### PROVIDED TEXT

Often a defining feature of any landscape, a “boundary” as perceived by humans, is almost never seen as a limit by other species. On the other hand, a road or a series or electricity poles, which might not be considered hard boundaries by humans, might as well be the end of land to others.
Human activities around the world have transformed primary landscapes, whether forest or marsh lands or mangroves, into a patchwork of fragments. Today, if you drive a 100 kms in any direction in most areas, you will observe a mosaic of forests, crop land, plantations, human habitation, industrial areas and the like. And all this transformation has taken place with only one species in mind – humans.
Post landscape alterations – most of which threaten the existence of wildlife species – conservation research and actions have been tailored to circumstances and reality of protected areas and have seldom addressed the importance of mosaic landscapes around such protected areas and complex interactions within them. Research has been increasingly illustrating the intensity and varieties of use of human dominated landscapes by several species, such as leopards and elephants.
A recent paper reiterates this point by presenting evidence from modified landscapes such as tea-coffee-forest-fragmented matrix of Valparai plateau in the Anamalai Hills. It illustrates the crucial role of natural and anthropogenic habitats vis-a-vis three charismatic species, Asian elephants, leopards and lion-tailed macaques.
Ananda Kumar, a scientist with the Mysore-based Nature Conservation Foundation and the lead author of the paper, has been studying interactions between wildlife and humans in patchwork landscapes. According to him, the Valparai experience shows unique considerations (landscape, behaviour, ecology, nature of human habitations), have to be included while innovating conservation solutions. While habitat generalists (elephants or leopards) often adapt behaviourally and ecologically to modified landscapes, habitat specialists, such as lion-tailed macaques could find survival harder, with increasing anthropogenic pressures and loss of habitats.
“We always try to go from solution to problem and that’s wrong,” said Kumar. “People need to look at needs and requirements of both wildlife and people. In most places what people want, what the department (forest) does and what scientists do is a mismatch. There has to be clarity among these things that can facilitate an inclusive approach rather than exclusive.”
Globally, forested areas are increasingly under pressure and either being completely removed or reduced to fragments. But, if imaginatively managed, fragments can host and support some species and facilitate their movement across human areas safely.
Asian elephants, for instance, are known to use commercial plantations such as tea, coffee, rubber, cardamom and oil palm plantations, which are often mixed with elephant landscapes. “These habitats are extremely important for movement of elephants; and often, they act as refuges, which provide food and shelter in modified landscapes,” said the paper.

######
### DATA LINES

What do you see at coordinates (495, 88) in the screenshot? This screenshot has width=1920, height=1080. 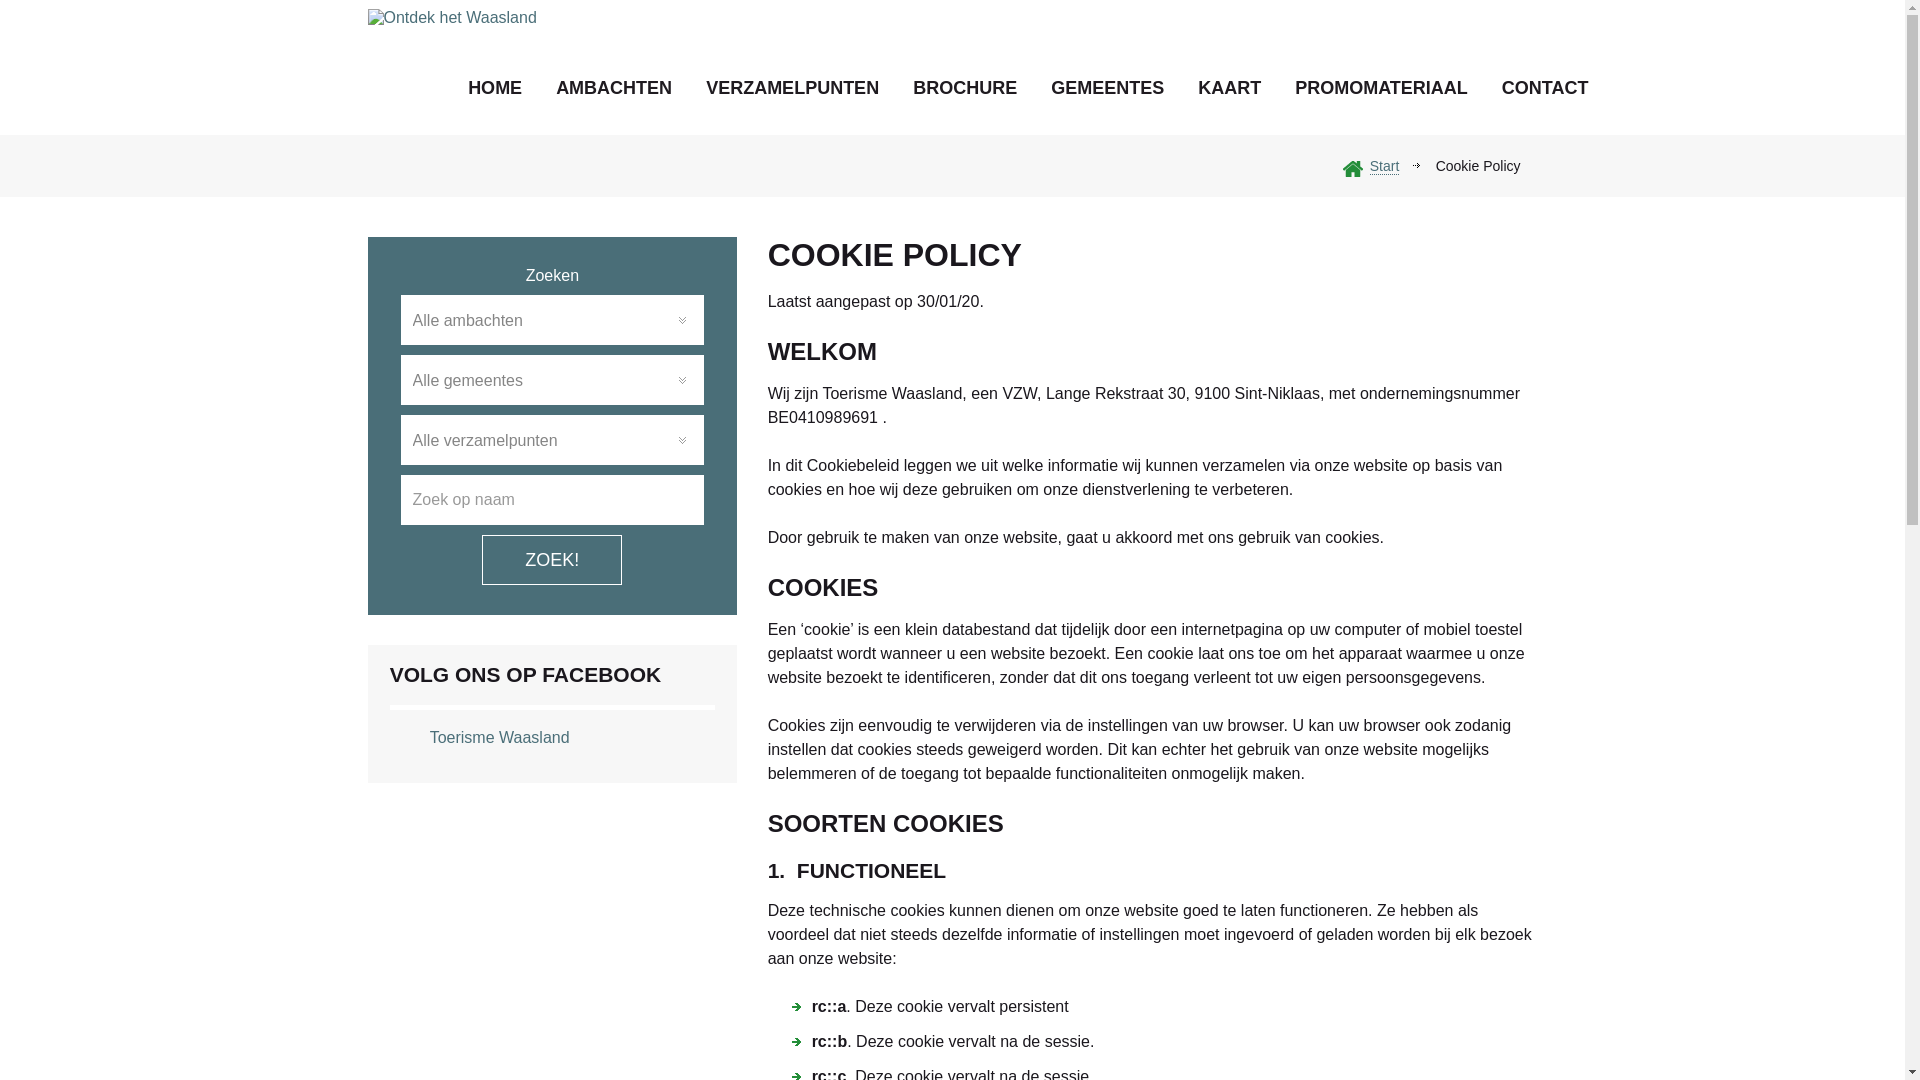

######

--- WHAT THE TASK REQUIRES ---
Write out again the stretch of the text on wildlife in human-modified landscapes from "Often a defining" through "mind – humans.", replacing "humans" with "people" throughout.

--- SOLUTION TO THIS EXERCISE ---
Often a defining feature of any landscape, a “boundary” as perceived by people, is almost never seen as a limit by other species. On the other hand, a road or a series or electricity poles, which might not be considered hard boundaries by people, might as well be the end of land to others.
Human activities around the world have transformed primary landscapes, whether forest or marsh lands or mangroves, into a patchwork of fragments. Today, if you drive a 100 kms in any direction in most areas, you will observe a mosaic of forests, crop land, plantations, human habitation, industrial areas and the like. And all this transformation has taken place with only one species in mind – people.